Two examples are rs367896724 and rs1424506967. Both are:
- small insertions
- occur at the beginning of chr1 where the reference sequence has not yet diverged between the two genome references.
- have a repeated base in the ref sequence so there are two positions that could be reported, and still yield the same resultant sequence.
But in GRCh38, their web-page's reported positions are left-shifted, whereas for GRCh37, they are right-shifted.
I speculated that perhaps this was somehow related to execution of a liftOver, but I tried liftOvers in both directions (using chain files from UCSC) and those positions get mapped unchanged.
Is left-shift versus right-shift an explicit choice of dbSNP which is documented somewhere (I couldn't find anything)?
If there is a systemic difference in left-versus-right shifting in dbSNP, then I would think that could seriously impair attempts to assign RS#s to variants from e.g. VCF files which I believe generally follow a left-shifted convention.
It is somewhat unclear why it is reported different on that page. on the "dbSNP page" they are reported identically in the variant details and hgvs tabs https://www.ncbi.nlm.nih.gov/snp/rs367896724#variant_details
is it given a different coordinate on other data files?
Thank you for that observation.
I looked into the actual full downloadable VCF files in the different builds and in those cases the locations agree.

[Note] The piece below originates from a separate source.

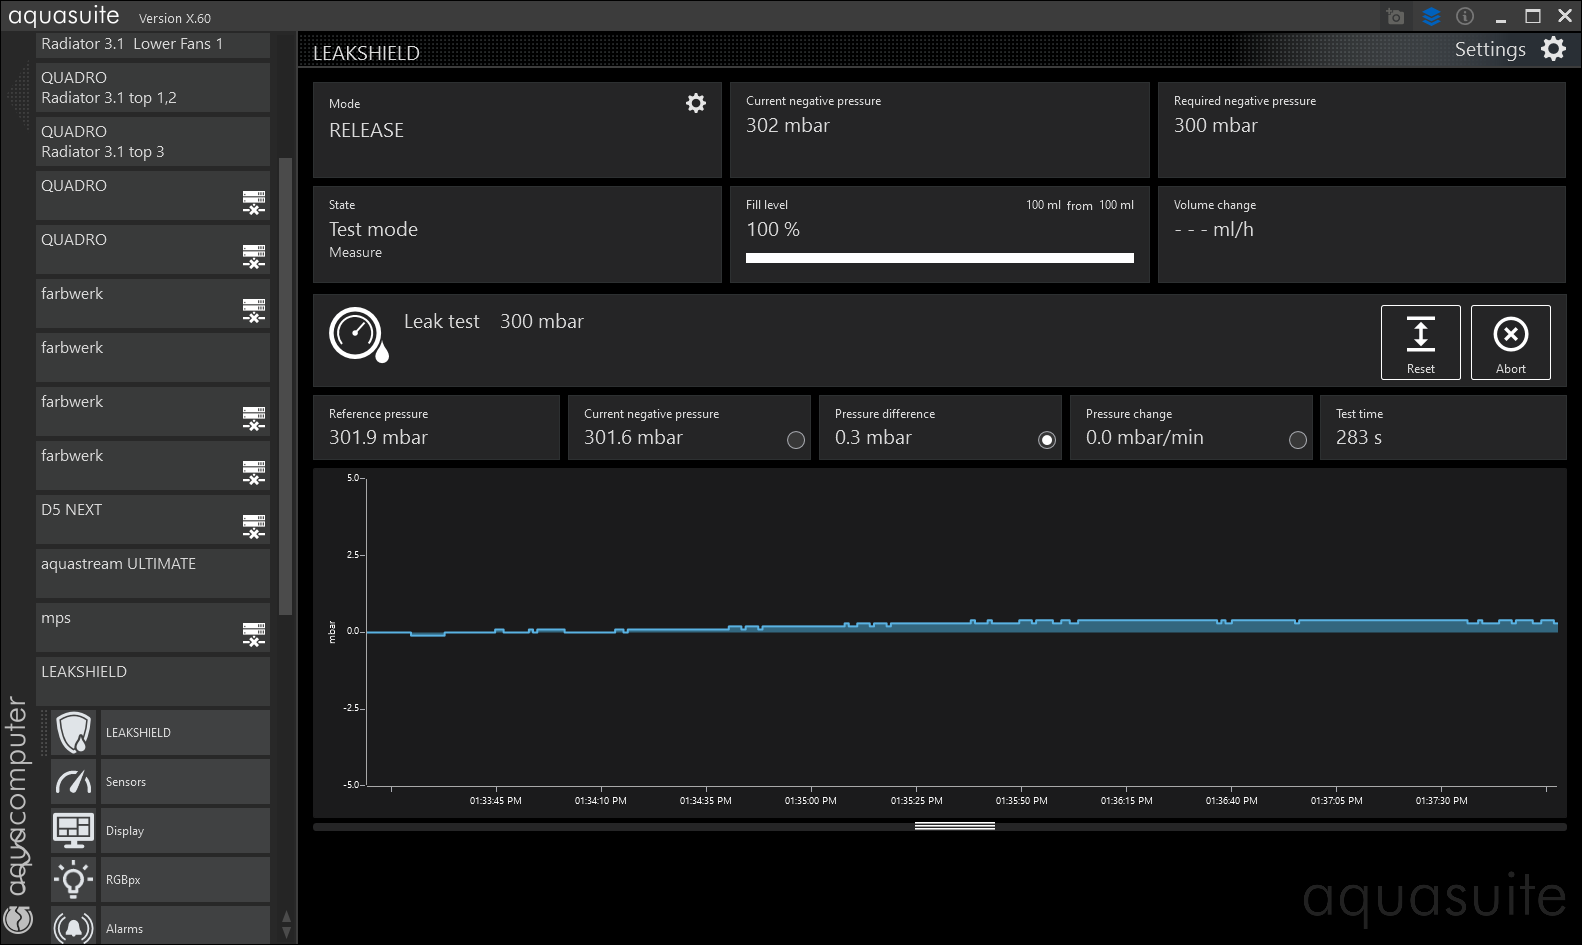The width and height of the screenshot is (1582, 945).
Task: Click the blue layers icon in title bar
Action: 1431,17

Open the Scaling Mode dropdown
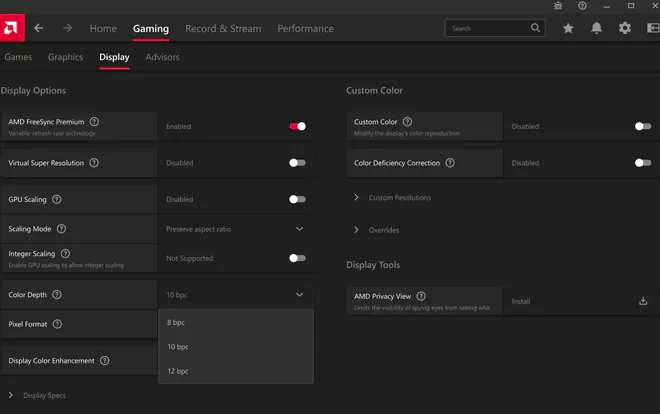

So I guess I'll conclude that it's a bug/error specific to their "front page" summary (e.g. my hyperlinks above), where they present the alleles with a blank reference ("->C,CC" ) as opposed to the VCF or HGVS presentation they show elsewhere.
Thanks again
You may also want to look at this --> https://pmc.ncbi.nlm.nih.gov/articles/PMC7523648 Perhaps it is the normalization/projection that is currently in use.